Over the past 12 months, Pakistani cement sector stocks have shot up by an astonishing 84%, a rally that has significantly outpaced the impressive bull run on the broader Karachi Stock Exchange. This begs the usual question: how much further does the cement sector have to go? Analysts appear convinced that while the past year’s breakneck speeds may no longer be the norm, there is still life left in this rally.
First, take a look at historic numbers: profits in the 20 listed cement companies (out of the 21 that exist in the country) reached nearly Rs28 billion for the first nine months of the financial year ending June 30, 2013 – up an astounding 182% compared to the same period last year. By comparison, profits for the entire fiscal year 2012 were just under Rs20 billion, a record that looks to be smashed to smithereens by fiscal 2013’s final results, expected to start rolling in around late July.
The run up in stock prices, then, is based on fundamentals. Astonishingly, however, despite having outperformed the KSE-100 index by 21% according to data compiled by BMA Capital, cement stocks still appear to be undervalued compared to the broader market. Furqan Ayub, an analyst at JS Global Capital, notes that even blue-chip cement stocks like Lucky Cement and DG Khan Cement are trading at discounts of 20% and 31% compared to the overall market, which is currently trading at 7.7 times earnings.
Other analysts concur: “Despite a 47% rally since January 1, given strong expectations from the new government to improve the investment climate, the law and order situation, and resolve energy crises and announce major large-scale infrastructure projects, we believe there is still room for upside in [cement] stock prices,” said Shagufta Irshad Khurram, a research analyst at KASB Securities, the Pakistani research affiliate of Bank of America Merrill Lynch.

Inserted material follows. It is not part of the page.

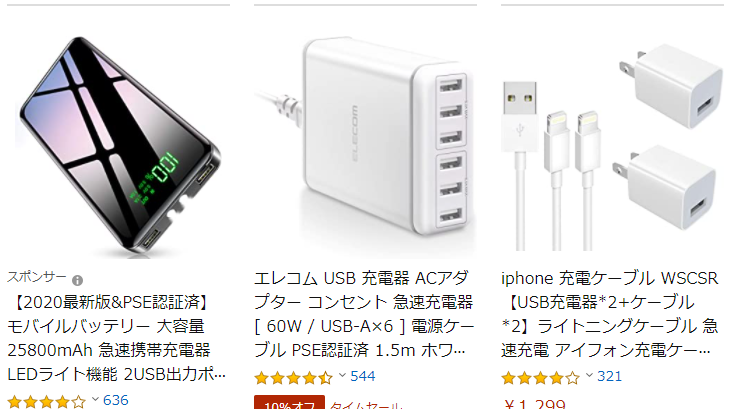Open the 25800mAh mobile battery title link
Screen dimensions: 731x409
click(117, 338)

The key factor that most analysts expect is that the infrastructure-friendly Pakistan Muslim League Nawaz will initiate a lot of government-funded construction projects that will drive up the domestic demand for cement. KASB’s Khurram, for instance, notes that the Pakistan Peoples Party-led government oversaw domestic cement demand expand by a meagre 3% per year during its five years in office. By contrast, the preceding Musharraf administration saw demand rise by a staggering 16% per year during its last five years in office, albeit from a very low base.
Nonetheless, there are substantial risks to the sector, not least of which is the government’s need to raise revenue by levying taxes on a sector that has hitherto been relatively lightly taxed. Among the proposals under consideration is the imposition of 1% import duties on the industry’s raw materials such as coal, a possible increase in sales tax from 16% to 17%, and calculation of sales tax on the basis of retail prices.

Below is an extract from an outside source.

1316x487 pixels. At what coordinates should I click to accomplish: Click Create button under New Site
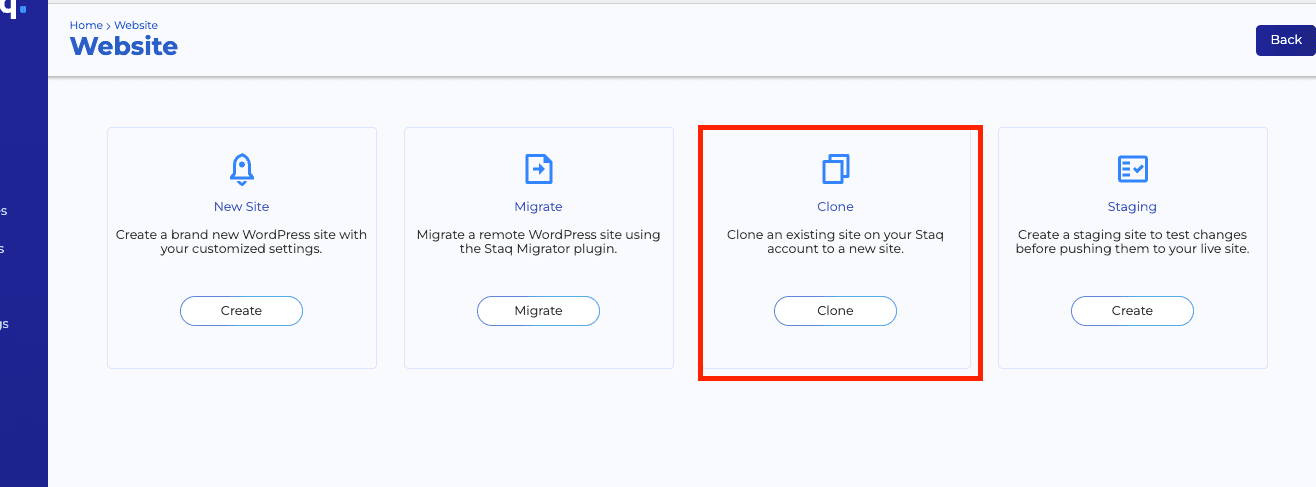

However, Farid Aliani, an analyst at BMA Capital, believes that while such measures will raise prices, they will not be enough to dampen demand by too much. “While the combined impact of all the proposed taxation measures implies an impact of Rs40 to Rs50 per bag on a retail price of around Rs455 per bag currently, the companies would likely be able to forward the additional cost to consumers,” Aliani wrote in a research note issued to clients on Friday.
The convergence of the election with the wheat harvest season appears to have caused a dip in cement sales during the month of May, which were down 1% compared to the same month last year. Analysts, however, predict that this dip is likely temporary and that sales are likely to bounce back over the summer.